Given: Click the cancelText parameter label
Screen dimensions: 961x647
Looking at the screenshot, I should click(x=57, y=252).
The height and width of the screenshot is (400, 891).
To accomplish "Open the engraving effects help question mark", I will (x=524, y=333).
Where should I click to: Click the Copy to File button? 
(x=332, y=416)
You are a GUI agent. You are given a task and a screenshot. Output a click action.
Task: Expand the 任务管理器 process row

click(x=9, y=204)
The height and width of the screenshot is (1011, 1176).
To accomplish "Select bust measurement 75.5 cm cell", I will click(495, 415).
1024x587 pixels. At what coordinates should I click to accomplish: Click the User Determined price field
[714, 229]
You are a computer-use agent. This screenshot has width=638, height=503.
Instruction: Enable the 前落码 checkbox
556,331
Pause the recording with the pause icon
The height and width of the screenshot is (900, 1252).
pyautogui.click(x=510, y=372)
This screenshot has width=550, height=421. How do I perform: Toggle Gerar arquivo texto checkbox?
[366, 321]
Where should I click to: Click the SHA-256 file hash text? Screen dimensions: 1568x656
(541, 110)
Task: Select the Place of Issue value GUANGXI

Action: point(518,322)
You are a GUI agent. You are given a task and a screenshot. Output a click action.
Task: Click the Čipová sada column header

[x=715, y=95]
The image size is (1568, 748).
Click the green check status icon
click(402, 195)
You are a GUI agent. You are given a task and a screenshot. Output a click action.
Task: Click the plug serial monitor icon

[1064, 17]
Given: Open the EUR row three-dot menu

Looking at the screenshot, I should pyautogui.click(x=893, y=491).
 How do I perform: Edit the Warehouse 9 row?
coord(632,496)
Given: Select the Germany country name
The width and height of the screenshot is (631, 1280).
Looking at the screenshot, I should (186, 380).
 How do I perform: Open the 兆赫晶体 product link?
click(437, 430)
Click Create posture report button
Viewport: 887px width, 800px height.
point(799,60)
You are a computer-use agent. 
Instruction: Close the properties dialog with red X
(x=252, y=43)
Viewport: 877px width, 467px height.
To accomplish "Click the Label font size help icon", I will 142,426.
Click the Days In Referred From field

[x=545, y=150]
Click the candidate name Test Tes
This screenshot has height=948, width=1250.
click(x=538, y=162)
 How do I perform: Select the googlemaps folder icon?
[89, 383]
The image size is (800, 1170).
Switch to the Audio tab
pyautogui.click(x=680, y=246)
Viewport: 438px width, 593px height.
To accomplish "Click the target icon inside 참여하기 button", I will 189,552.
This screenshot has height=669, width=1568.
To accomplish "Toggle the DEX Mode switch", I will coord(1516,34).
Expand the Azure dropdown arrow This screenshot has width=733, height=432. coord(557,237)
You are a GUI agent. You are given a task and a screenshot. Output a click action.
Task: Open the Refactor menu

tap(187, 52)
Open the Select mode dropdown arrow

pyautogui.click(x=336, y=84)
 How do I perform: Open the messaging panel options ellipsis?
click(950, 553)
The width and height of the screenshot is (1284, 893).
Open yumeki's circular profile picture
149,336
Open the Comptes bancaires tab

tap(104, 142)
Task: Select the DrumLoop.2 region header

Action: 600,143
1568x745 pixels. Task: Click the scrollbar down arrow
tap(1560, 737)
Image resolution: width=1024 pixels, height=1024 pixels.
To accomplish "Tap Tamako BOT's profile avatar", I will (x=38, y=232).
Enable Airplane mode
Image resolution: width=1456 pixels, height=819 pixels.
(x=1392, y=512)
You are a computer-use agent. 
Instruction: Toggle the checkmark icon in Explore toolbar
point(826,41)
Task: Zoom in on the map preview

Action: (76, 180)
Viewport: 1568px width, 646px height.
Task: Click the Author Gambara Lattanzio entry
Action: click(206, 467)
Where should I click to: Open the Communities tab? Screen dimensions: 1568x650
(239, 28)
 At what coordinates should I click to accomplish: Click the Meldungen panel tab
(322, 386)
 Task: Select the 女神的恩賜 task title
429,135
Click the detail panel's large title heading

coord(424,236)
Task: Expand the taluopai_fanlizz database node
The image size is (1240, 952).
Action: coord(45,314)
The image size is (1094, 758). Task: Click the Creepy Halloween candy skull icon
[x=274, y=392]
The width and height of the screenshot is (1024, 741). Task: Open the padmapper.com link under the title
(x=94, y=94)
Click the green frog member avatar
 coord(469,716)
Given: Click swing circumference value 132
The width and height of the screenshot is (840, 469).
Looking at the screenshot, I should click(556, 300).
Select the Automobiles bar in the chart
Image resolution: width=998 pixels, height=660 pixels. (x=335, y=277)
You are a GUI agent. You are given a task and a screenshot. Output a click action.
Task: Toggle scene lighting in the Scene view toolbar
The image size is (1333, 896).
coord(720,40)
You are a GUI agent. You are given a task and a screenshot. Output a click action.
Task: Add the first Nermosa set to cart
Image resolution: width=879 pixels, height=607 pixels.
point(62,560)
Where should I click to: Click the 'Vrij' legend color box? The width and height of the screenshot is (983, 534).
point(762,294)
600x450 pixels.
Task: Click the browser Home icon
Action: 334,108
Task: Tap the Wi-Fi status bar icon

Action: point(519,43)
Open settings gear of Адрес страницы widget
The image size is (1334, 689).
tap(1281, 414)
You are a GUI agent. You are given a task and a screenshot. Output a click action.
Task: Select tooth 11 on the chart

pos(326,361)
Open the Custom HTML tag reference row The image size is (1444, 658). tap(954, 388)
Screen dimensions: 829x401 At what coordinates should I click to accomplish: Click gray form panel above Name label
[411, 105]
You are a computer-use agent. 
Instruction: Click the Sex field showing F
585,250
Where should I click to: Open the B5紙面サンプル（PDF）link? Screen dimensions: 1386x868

* [Task item]
Reproduce verbatim only the segment of the listing bounded by the line containing "Task: Expand the taluopai_fanlizz" and the line containing "Task: Toggle scene", with both boundary lines included.

* [Task result]
Task: Expand the taluopai_fanlizz database node
The image size is (1240, 952).
Action: coord(45,314)
The image size is (1094, 758). Task: Click the Creepy Halloween candy skull icon
[x=274, y=392]
The width and height of the screenshot is (1024, 741). Task: Open the padmapper.com link under the title
(x=94, y=94)
Click the green frog member avatar
 coord(469,716)
Given: Click swing circumference value 132
The width and height of the screenshot is (840, 469).
Looking at the screenshot, I should click(556, 300).
Select the Automobiles bar in the chart
Image resolution: width=998 pixels, height=660 pixels. (x=335, y=277)
You are a GUI agent. You are given a task and a screenshot. Output a click action.
Task: Toggle scene lighting in the Scene view toolbar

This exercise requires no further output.